In other places, the excerpts Alsop chose proved a pretty accurate guide to where she and the BSO would find climaxes in the actual performance: an impassioned melodic outburst in unison strings in the first movement, another anguished passage for strings in the Largo slow movement with punctuating chords from the double basses that Alsop likened to stabs, a descent from rah-rah marches into bleakness in the finale. Hearing those moments isolated before the performance itself likely helped newcomers to the work locate themselves as Shostakovich’s vast canvas spread itself out before them. On my part, I noticed that Alsop’s extract of the first-movement unison strings passage omitted the cacophonous two-chord outbursts that immediately follows, and the omission showed where Alsop wanted to take the symphony.

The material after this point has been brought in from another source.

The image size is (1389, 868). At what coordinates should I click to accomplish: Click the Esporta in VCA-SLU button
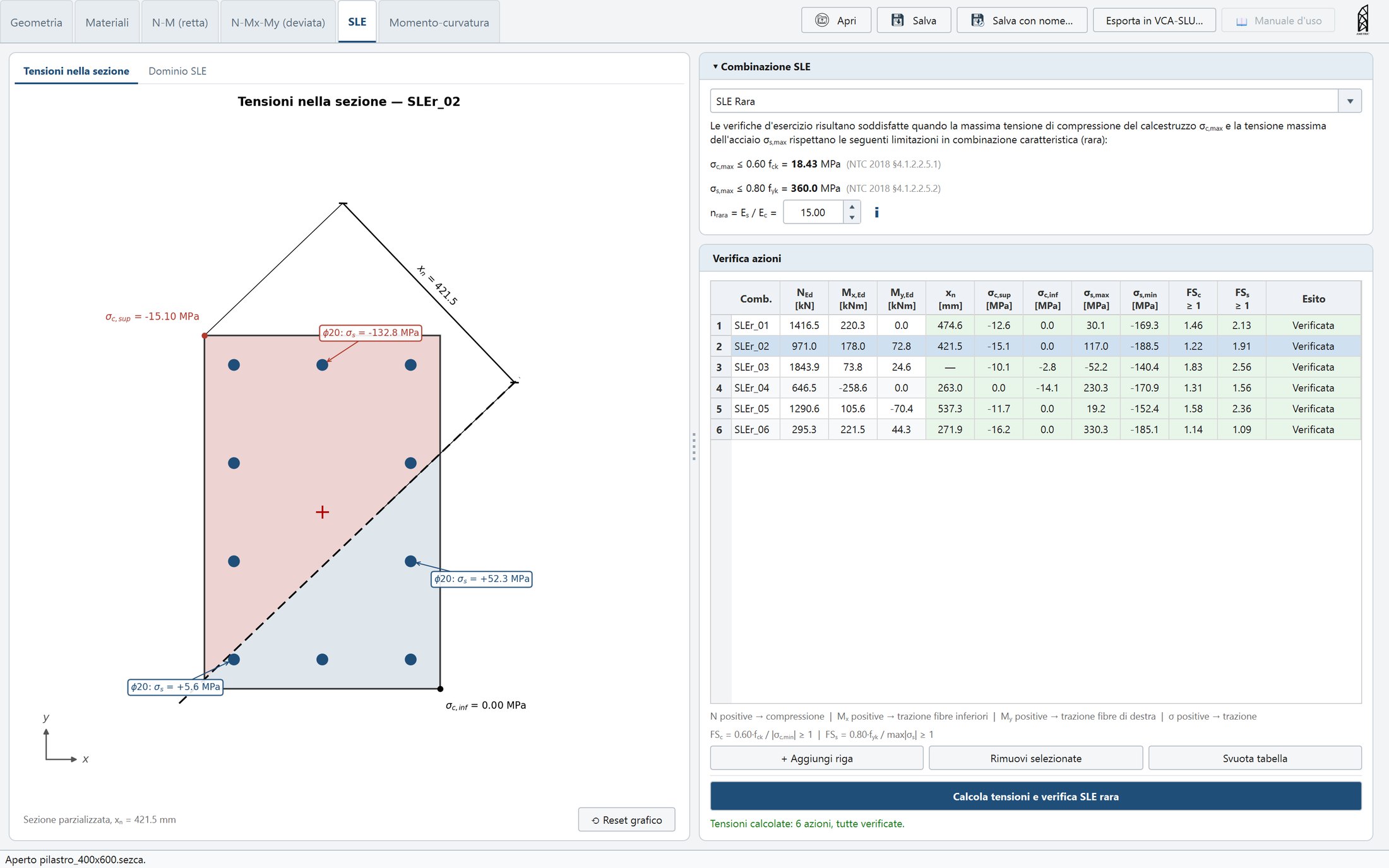[1154, 20]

Not that the cacophony, when it eventually came, lacked impact. Just before turning from the mic to drop the downbeat, Alsop gave one last word of praise for the BSO’s playing, and every desk of the orchestra put every ounce of effort and emotion into this performance. During the performance, my thoughts occasionally turned to just how much the BSO now seems to like playing under Alsop; they shape melodies in her style with no apparent effort, they follow her pacing closely, they balance the sections so well that you only realize how good the balance was after the performance. In the live acoustic of the Music Center, every string-driven lament sang out clearly, every brassy march seethed with menace, the celesta twinkled with magnetically quiet notes, every flute solo floated tangible and poignant into the hall. (There seemed to be a lot of memorable flute solos in this performance.)

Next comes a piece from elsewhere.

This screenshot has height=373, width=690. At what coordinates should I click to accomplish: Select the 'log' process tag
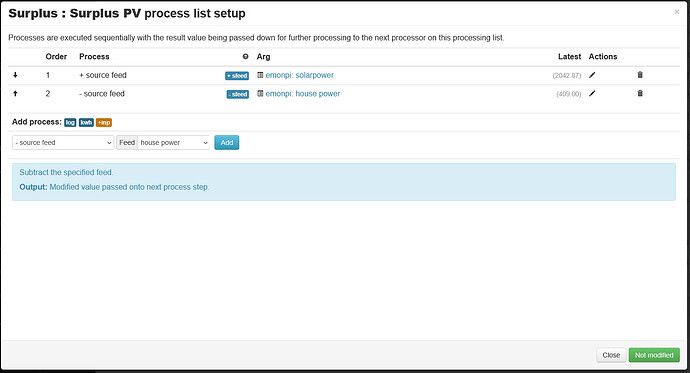pyautogui.click(x=70, y=122)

In her introductory remarks, Alsop referred to the Fifth’s finale as a “march of suffocation,” in keeping with the belief that Shostakovich’s Fifth secretly ridicules the desires of the Soviet authorities for lotsa patriotic rousing stuff. Being a contrarian, I have always pointed out in such discussions that the finale of the Fifth is, in fact, rousing, and if you don’t respond at some purely physical level to its dynamic energy you pretty much don’t have a pulse. Still, hearing Alsop explain and illustrate her view made it come over even more forcefully in this performance, and though my pulse quickened with pure excitement, the sheer wall of sound from the massed brass clenching its martial fist stopped me short as well. It was a fitting conclusion to an evening that showed just how illuminating musicians like Alsop can be when they let the audience get a peek at their craft.
HOLDING MY ATTENTION
I am becoming increasingly convinced that a lot of concerts would be better if they just featured about an hour of music and concentrated on playing it really, really intensely, which (whatever the intention) was what happened on Friday. You don’t have to spend intermission deciding whether to get a drink or some Junior Mints and forgetting whatever happened beforehand and immersing yourself in another emotional world. You have a memorable experience and then get to wander around committing it to memory. Of course, immediately after this concert I went to the Mansion at Strathmore for Friday Night Eclectic (X.O., baby!), so I may not be the one to talk.